Earlier in 2022, Tax lamented what she regarded as the lack of a feminist equivalent to Black Lives Matter and Occupy Wall Street. Writing in The Nation, she alleged that “young feminists concentrate on social media, blogs, and campaigns — an emphasis that entails paying a lot of attention to personalities, branding, and celebrity.”
“While #Me Too is unquestionably a powerful movement against job-related sexual harassment and assault, it is not a membership organization, so there is no way for people who support it to ensure its consistency or change its public face,” she wrote.

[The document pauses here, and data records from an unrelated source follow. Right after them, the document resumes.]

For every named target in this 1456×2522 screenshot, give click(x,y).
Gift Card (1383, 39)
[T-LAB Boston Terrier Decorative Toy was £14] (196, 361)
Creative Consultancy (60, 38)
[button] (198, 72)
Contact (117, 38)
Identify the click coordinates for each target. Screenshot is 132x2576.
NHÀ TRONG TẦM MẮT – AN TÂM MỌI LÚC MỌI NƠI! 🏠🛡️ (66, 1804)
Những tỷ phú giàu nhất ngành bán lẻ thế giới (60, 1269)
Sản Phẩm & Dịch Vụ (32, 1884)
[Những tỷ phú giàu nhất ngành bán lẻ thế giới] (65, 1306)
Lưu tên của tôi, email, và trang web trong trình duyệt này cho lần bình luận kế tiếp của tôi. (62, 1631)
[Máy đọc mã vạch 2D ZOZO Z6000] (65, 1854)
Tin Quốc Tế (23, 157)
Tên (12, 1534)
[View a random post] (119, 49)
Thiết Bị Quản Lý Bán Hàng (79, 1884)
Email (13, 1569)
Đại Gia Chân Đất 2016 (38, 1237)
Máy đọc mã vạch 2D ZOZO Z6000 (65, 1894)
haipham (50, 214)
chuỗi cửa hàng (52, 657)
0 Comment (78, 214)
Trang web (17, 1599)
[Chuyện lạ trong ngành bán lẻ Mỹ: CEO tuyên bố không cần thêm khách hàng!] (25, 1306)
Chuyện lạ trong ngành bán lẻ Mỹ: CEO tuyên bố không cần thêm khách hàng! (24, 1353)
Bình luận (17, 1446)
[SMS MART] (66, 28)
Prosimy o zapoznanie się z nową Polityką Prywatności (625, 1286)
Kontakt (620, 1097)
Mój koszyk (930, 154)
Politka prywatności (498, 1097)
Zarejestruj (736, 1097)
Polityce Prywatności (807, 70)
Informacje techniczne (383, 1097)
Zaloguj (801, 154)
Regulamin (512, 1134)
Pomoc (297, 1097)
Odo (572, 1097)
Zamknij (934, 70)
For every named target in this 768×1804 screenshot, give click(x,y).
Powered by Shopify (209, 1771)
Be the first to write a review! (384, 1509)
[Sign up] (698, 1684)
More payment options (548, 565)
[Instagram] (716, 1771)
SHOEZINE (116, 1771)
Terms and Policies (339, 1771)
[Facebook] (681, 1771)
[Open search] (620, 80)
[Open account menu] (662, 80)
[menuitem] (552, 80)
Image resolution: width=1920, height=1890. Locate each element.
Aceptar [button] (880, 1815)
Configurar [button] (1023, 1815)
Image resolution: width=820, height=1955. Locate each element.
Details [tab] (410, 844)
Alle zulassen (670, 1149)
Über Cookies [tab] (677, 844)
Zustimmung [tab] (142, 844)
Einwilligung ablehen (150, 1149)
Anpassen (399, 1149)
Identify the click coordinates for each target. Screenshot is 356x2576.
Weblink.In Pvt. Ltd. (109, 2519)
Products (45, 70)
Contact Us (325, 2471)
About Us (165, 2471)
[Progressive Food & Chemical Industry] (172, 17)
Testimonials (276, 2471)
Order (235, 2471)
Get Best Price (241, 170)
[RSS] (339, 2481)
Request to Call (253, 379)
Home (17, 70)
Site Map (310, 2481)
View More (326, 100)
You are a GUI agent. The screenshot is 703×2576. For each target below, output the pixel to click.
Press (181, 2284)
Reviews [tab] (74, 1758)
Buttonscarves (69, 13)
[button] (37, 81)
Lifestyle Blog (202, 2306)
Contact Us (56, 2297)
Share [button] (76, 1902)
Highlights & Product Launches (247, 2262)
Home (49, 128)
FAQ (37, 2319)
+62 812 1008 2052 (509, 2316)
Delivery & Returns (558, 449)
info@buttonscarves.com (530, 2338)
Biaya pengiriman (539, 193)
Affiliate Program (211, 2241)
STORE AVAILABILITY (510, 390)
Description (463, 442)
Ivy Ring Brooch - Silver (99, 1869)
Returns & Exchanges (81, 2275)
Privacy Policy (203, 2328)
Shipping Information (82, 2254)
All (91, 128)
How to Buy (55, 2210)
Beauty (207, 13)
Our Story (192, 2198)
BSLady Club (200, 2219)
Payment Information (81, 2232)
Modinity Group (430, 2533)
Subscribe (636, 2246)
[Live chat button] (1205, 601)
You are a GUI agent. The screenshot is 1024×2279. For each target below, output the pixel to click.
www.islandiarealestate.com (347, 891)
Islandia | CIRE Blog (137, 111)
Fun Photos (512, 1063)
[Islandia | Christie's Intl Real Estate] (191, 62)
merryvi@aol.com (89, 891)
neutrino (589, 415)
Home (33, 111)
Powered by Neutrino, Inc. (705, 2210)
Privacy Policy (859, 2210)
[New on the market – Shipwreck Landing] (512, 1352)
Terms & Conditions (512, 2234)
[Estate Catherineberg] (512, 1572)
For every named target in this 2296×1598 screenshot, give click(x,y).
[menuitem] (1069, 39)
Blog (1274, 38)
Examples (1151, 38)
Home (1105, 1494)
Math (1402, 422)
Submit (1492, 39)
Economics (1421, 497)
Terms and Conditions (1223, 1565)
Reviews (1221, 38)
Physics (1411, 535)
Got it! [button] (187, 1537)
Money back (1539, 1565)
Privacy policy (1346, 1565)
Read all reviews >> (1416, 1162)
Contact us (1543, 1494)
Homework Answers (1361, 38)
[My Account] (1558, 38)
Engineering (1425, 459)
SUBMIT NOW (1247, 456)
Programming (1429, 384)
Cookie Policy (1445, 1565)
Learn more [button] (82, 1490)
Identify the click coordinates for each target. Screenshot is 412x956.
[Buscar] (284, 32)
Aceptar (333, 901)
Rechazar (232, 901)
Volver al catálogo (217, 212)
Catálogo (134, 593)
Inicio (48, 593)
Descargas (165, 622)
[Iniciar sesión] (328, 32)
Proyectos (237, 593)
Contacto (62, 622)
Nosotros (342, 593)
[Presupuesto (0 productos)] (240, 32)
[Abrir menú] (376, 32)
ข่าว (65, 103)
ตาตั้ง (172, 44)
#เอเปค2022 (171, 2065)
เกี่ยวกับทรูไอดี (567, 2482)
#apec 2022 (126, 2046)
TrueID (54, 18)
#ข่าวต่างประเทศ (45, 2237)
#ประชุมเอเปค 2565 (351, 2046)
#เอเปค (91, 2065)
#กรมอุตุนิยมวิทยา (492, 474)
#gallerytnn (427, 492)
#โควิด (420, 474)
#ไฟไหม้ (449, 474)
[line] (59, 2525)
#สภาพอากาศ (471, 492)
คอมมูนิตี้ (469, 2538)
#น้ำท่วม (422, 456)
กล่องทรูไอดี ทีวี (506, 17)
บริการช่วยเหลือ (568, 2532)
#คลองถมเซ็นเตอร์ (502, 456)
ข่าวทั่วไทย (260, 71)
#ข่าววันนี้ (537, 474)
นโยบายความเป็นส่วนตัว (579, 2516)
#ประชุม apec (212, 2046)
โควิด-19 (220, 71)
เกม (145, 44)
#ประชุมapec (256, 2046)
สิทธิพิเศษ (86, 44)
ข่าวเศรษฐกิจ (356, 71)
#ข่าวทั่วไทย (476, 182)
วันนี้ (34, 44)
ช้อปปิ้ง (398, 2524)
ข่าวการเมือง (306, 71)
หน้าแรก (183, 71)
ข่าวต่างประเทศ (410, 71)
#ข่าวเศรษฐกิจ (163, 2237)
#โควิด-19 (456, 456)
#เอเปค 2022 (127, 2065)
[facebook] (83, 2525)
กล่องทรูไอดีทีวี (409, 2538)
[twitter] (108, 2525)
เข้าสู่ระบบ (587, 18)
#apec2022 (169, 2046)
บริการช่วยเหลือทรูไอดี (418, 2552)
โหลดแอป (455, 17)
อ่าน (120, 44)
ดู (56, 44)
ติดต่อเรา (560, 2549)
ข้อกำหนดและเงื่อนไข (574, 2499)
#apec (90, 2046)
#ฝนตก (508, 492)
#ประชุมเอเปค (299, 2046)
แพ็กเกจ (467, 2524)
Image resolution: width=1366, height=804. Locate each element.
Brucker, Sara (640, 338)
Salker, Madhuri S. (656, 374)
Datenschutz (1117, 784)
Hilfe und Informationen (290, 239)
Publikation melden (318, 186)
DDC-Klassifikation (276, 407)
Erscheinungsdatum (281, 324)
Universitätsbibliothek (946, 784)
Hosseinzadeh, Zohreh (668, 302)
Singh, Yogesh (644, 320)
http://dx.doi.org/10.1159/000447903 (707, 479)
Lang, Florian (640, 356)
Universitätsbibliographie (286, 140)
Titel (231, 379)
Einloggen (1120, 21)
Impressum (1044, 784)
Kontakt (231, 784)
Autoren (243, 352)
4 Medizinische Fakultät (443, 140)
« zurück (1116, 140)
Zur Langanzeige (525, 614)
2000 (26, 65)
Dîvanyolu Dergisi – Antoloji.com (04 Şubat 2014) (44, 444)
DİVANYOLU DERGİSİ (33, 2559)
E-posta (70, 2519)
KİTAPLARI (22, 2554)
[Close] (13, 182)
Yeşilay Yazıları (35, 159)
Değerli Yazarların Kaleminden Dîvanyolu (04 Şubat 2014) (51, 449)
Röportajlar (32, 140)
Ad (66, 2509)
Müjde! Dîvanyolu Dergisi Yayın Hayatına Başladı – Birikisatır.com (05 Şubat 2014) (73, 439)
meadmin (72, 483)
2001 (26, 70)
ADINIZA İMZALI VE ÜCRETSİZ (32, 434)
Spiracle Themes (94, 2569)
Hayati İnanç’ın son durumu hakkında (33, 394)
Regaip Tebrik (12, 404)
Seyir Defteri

Rachel Carmona, executive director of Women's March, disputed Tax's perspective. In a letter to The Nation, she cited the massive 2017 gatherings held soon after President Donald Trump's inauguration as “an example of online activism transforming itself into activism in the streets, on the ground, where and when it was needed most.”
Tax's books included the nonfiction “The Rising of the Women” and the novels “Rivington Street” and its sequel “Union Square.” She wrote for The Nation, The Guardian and The Village Voice among other publications, and has been praised for her 1970 pamphlet “Woman and Her Mind,” a founding text of second-wave feminism, in which she explored how society conditioned the behavior of men and women.
“Men are taught to be active, to go and seek what they need; not to look pretty and wait for it to come into their vicinity. Men don't observe each passing cloud over human relations as if their whole future depended on it," she wrote. “There's a reason for that. It doesn't. Women are hyper-aware of their surroundings. They have to be. Walk down a street without being tuned in and you're in real danger; our society is one in which men rape, mug and murder women whom they don't know every day.”
Tax helped found the PEN American Center Women’s Committee, the Committee for Abortion Rights and Against Sterilization Abuse (CARASA) and the Women’s World Organization for Rights, Literature, and Democracy (Women's WORLD). More recently, she chaired the board of The Center for Secular Space, founded in 2011 “to strengthen secular voices, oppose fundamentalism, and promote universality in human rights.”
Tax was married twice, most recently to the author and philosopher Marshall Berman, and had a child with each husband.